- AJI Palembang membuka Posko Pengaduan THR bagi jurnalis Sumatera Selatan menjelang Idulfitri 1447 Hijriah.
- Posko ini menampung laporan pelanggaran hak THR, termasuk pembayaran tidak sesuai ketentuan oleh perusahaan media.
- Pembayaran THR wajib penuh paling lambat H-7 Idulfitri mengacu Surat Edaran Menaker Nomor M/3/HK.04.00/III/2026.
SuaraSumsel.id - Di tengah tantangan industri media, kepastian pembayaran Tunjangan Hari Raya (THR) bagi jurnalis kembali menjadi sorotan. Menjelang Idulfitri 1447 Hijriah, AJI Palembang membuka Posko Pengaduan THR bagi jurnalis dan pekerja media di Sumatera Selatan.
Posko ini dibuka untuk menampung laporan dari jurnalis dan pekerja media yang tidak menerima THR, menerima THR namun tidak sesuai ketentuan, atau mengalami berbagai bentuk pelanggaran hak ketenagakerjaan menjelang hari raya.
Ketua AJI Kota Palembang, Resha mengatakan bahwa posko tersebut dibuka sebagai perlindungan terhadap hak jurnalis dan pekerja media.
Ia mengatakan, krisis di industri media menyebabkan munculkan berbagai persoalan yang menyebabkan benturan di ketenagakerjaan.

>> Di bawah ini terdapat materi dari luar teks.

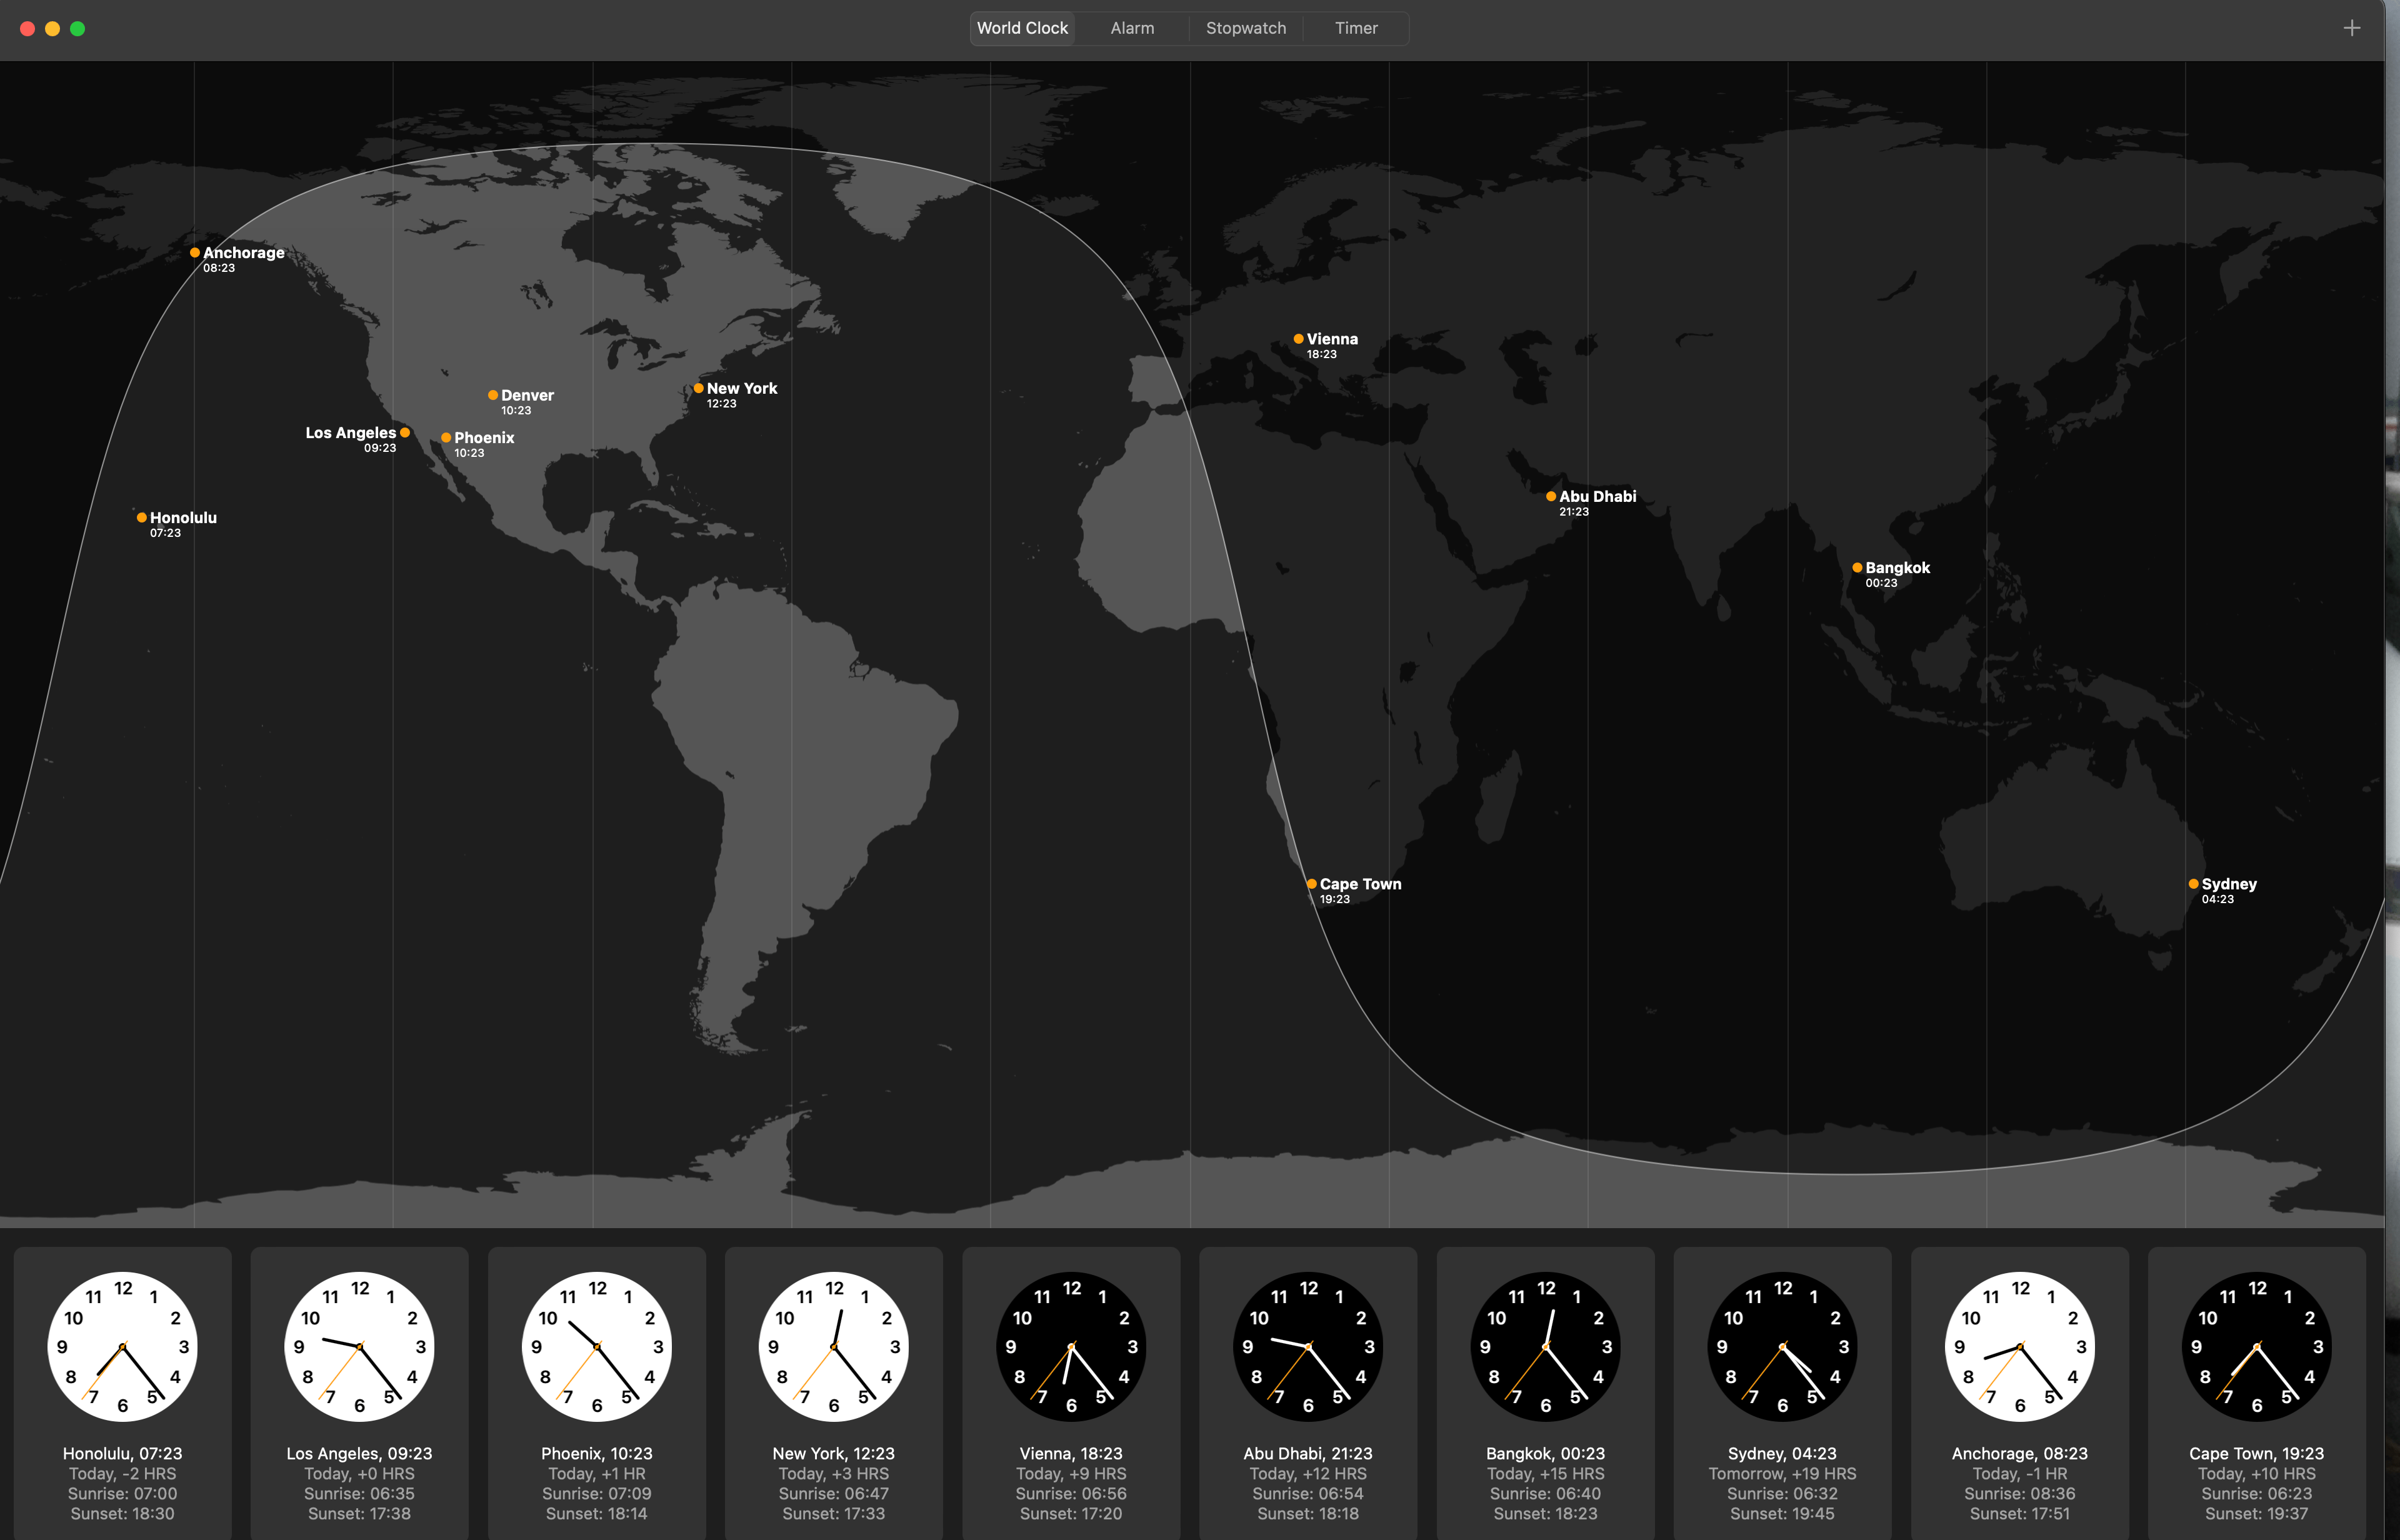Screen dimensions: 2400x1540
Task: Add a new city with the plus button
Action: pos(2351,28)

Baca Juga:Kolaborasi Bank Sumsel Babel dan Kementerian Perumahan Dorong Rumah Layak Huni bagi Warga Sumsel
Namun, THR sebagai hak normatif pekerja media tetap harus wajib dipenuhi oleh perusahaan sesuai peraturan ketenagakerjaan.
"Oleh karena itu kami membuka posko pengaduan THR ini sebagai upaya melindungi hak jurnalis di Palembang, dan Sumsel tentunya," ujarnya.
Seperti diketahui, pelaksanaan pembayaran THR tahun ini mengacu pada Surat Edaran Menteri Ketenagakerjaan Nomor M/3/HK.04.00/III/2026 tentang Pelaksanaan Pemberian THR Keagamaan Tahun 2026 bagi Pekerja/Buruh di Perusahaan.
Edaran tersebut juga membahas terkait rincian nominal THR untuk pekerja sesuai dengan masa kerjanya.
Perusahaan wajib memberikan THR sebagai hak jurnalis paling lambat H-7 sebelum Hari Raya Idul Fitri.
Baca Juga:Janggal? Meja Biliar Wakil Pimpinan DPRD Sumsel Rp335 Juta, Ketua Hanya Rp151 Juta
Dan berdasarkan aturan, perusahaan tidak boleh mencicil pembayaran, dan harus dibayarkan secara penuh sesuai peraturan yang berlaku.
Posko pengaduan THR untuk Jurnalis di Sumsel ini akan dibuka hingga H-5 Idul Fitri 2026 ini.
Identitas pelapor dipastikan akan dijaga kerahasiaannya untuk melindungi posisi kerja jurnalis yang menyampaikan laporan. Berikut kontak Posko AJI Palembang 0822-9334-0486 (Admin) atau mengisi di formulir berikut: https://forms.gle/zqpvj5xBw13vo5iQ9.
Bisa juga melalui pesan langsung (Direct Message) di IG aji_palembang.
Keberadaan posko ini diharapkan menjadi ruang aman bagi jurnalis dan pekerja media untuk menyampaikan keluhan tanpa rasa takut, sekaligus mendorong perusahaan media agar lebih patuh terhadap aturan ketenagakerjaan.
Jurnalis dan pekerja media yang mengalami persoalan terkait pembayaran THR dapat menyampaikan laporan melalui Posko Aduan AJI Palembang.